Paseé la mirada por la cubierta del
recién estrenado libro (sus hojas aún emanaban ese grato olor a nuevo), que
había cerrado a medias, dejando la cubierta visible, con el pulgar
izquierdo entre sus páginas, a modo de improvisado punto de lectura: “Tu
rostro mañana. 2 Baile y sueño”, la segunda entrega de la fabulosa trilogía
de Javier Marías. Le brindé una tímida sonrisa:
̶ Todo
es ponerse. Línea a línea.
De inmediato, como si no me hubiera escuchado,
sacó una bolsa de magdalenas con el logo del Tesco. Comenzó a quitar sus
papeles, de dos en dos, mojándolas a su vez en el humeante café con leche, y
zampándoselas a grandes bocados ̶ el lechoso líquido chorreando por las
comisuras de su boca ̶ . Engullendo con oficio, cual moderno
Carpanta, como si no hubiera un mañana. Todo un profesional del yantar.
Una vez saciado su apetito (un montoncito de
grasientos envoltorios junto a la taza) comenzó a relatarme su vida, obras,
milagros y tropelías. Poco a poco, con educación y mucho tiento, fui
incrustando mis propias cuñas de información hasta tal punto que aquello acabó
pareciéndose a una conversación. Charlamos de todo y de nada. Conversamos (mi
libro ya del todo cerrado, Jaime Deza tendría que esperar hasta mi viaje de
retorno en el bus) sobre los eternos temas que nos unen a los inmigrantes, cual
invisibles hilos: lugar de origen en España, tiempo de estancia en Escocia,
previos destinos, las escocesas (si los interlocutores eran varones), fecha
posible de regreso, ocupación o pasatiempo, compañeros de piso, las escocesas,
comida (eterno combate, menú ibérico versus menú británico), facturas, alquileres, pisos chollo (véase “F45 - Piso patera”),
alcohol, las escocesas (en realidad estos dos últimos asuntos iban juntitos de
la mano, separados por una barrita: “/”), estudios, viajes y posibles
excursiones…
Moisés me cayó simpático, a pesar de ser un Oporto,
mientras yo era Rioja tinto. La estancia en Edimburgo junta a españoles que
jamás se hubieran dirigido la palabra (Hola,
no te doy ni la hora, como canturrea la jovenzuela auto-liberada y guerrera)
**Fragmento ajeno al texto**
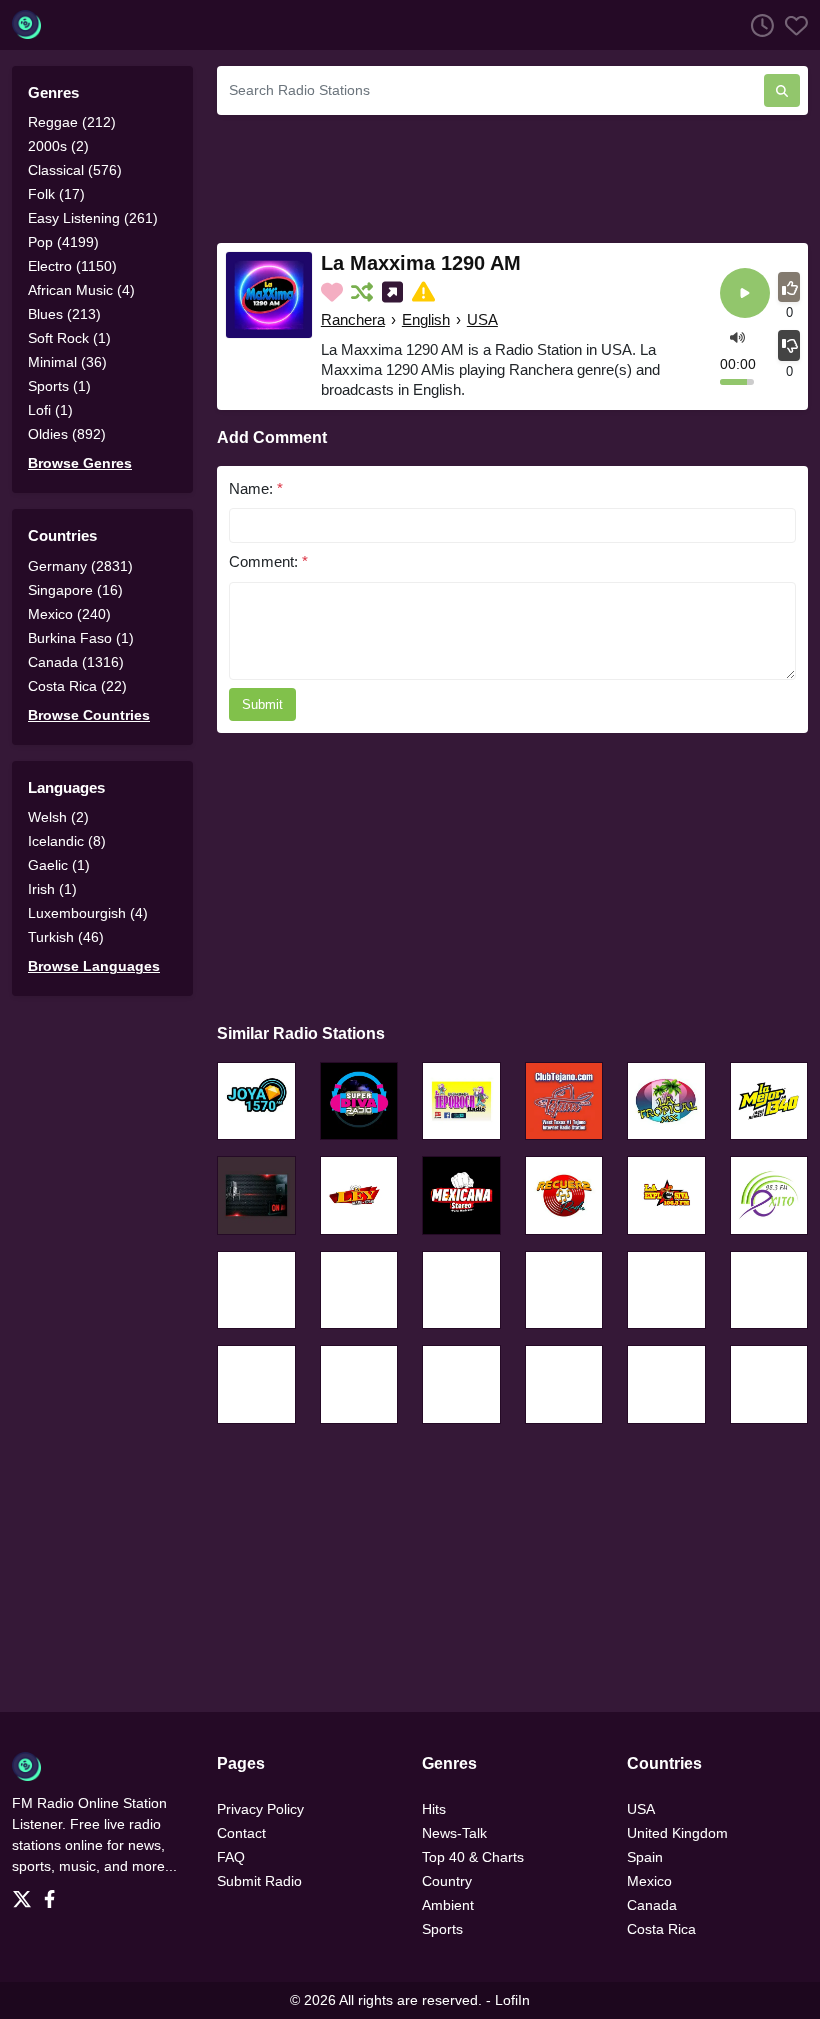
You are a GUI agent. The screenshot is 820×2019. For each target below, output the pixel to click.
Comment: (268, 561)
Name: (256, 488)
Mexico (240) (69, 614)
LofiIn (512, 2000)
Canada (652, 1905)
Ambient (448, 1905)
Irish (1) (52, 889)
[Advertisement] (512, 176)
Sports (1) (59, 386)
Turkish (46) (66, 937)
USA (482, 319)
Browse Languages (94, 966)
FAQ (231, 1857)
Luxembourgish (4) (88, 913)
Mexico (649, 1881)
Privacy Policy (260, 1809)
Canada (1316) (76, 662)
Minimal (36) (67, 362)
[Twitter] (26, 1894)
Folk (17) (56, 194)
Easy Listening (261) (93, 218)
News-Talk (454, 1833)
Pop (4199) (63, 242)
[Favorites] (791, 25)
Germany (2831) (80, 566)
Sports (442, 1929)
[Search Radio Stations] (782, 90)
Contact (241, 1833)
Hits (434, 1809)
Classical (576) (75, 170)
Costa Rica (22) (77, 686)
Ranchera (353, 319)
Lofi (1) (50, 410)
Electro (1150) (72, 266)
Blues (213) (64, 314)
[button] (737, 335)
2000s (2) (58, 146)
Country (447, 1881)
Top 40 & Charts (473, 1857)
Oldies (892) (67, 434)
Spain (645, 1857)
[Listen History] (757, 25)
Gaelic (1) (59, 865)
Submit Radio (259, 1881)
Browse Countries (89, 715)
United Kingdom (677, 1833)
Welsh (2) (58, 817)
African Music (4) (81, 290)
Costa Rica (661, 1929)
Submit (262, 704)
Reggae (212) (72, 122)
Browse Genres (80, 463)
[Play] (745, 294)
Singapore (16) (75, 590)
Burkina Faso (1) (81, 638)
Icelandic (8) (67, 841)
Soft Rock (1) (69, 338)
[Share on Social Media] (394, 292)
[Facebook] (53, 1894)
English (426, 319)
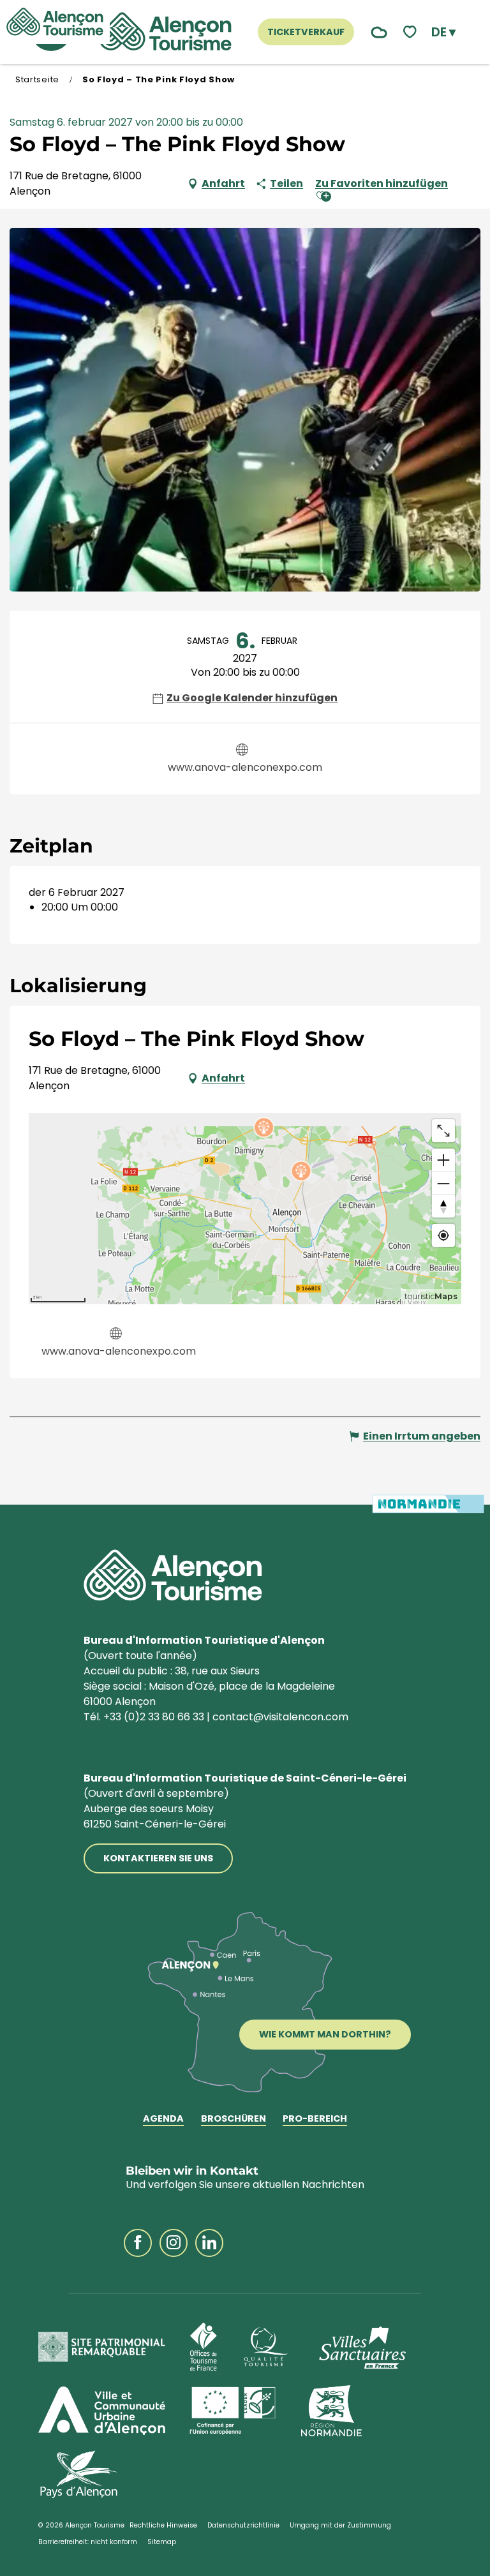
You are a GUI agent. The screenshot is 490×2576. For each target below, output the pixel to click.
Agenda (163, 2119)
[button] (443, 32)
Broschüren (233, 2119)
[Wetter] (376, 32)
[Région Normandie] (331, 2410)
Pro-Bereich (315, 2119)
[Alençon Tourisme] (165, 31)
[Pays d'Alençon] (78, 2474)
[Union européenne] (233, 2410)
allá en el añorado terruño íbero.
Más adelante me presentó a su chica (siempre
entre las paredes del entrañable café), Miranda. Una cría, risueña, un tanto en
su mundo de Pikachu, años luz nos separaban, ella en una muy, muy lejana
galaxia.
Finalmente trajeron a Úrsula, con su abrigo
tres cuartos caqui, su postura desgarbada, su acento granadino de Soria, su
pelo revuelto, escondrijo de una solitaria y desaseada rasta.
Y ahí estábamos los cuatro, cual cuadrilla de
yoqueis apocalípticos, a lomos de nuestro Ferrari Kaskarossa, de espantoso tono amarillo fosforito y ruedas de bicicross. Ahí nos hallábamos, arribando
a la norteña Thurso, donde un grupo de exaltados, pero amistosos, jovenzuelos
autóctonos nos rodearon, preguntándonos si éramos surfistas (no me extraña,
pensé, con estas galas y en esta cegadora carroza). Thurso, paraíso del surf en
la isla grande, a tiro de piedra del Fin
del Mundo Terrestre, a tiro de piedra de un desconocido y legendario abismo,
más allá mares oscuros, enigmáticos, donde habitaban horribles monstruos
marinos que destrozaban barcos, entusiastas de Moby Dick, gigantescos pulpos
que arrastraban a despistados pescadores al fondo de las profundas aguas, y
bellas sirenas, que hechizaban a ingenuos marineros, con sus cantos hipnóticos
prometedores de placentera y exótica compañía, más tentadores y espirituosos
brebajes. Hermosas sirenas, pero escocesas, al fin y al cabo.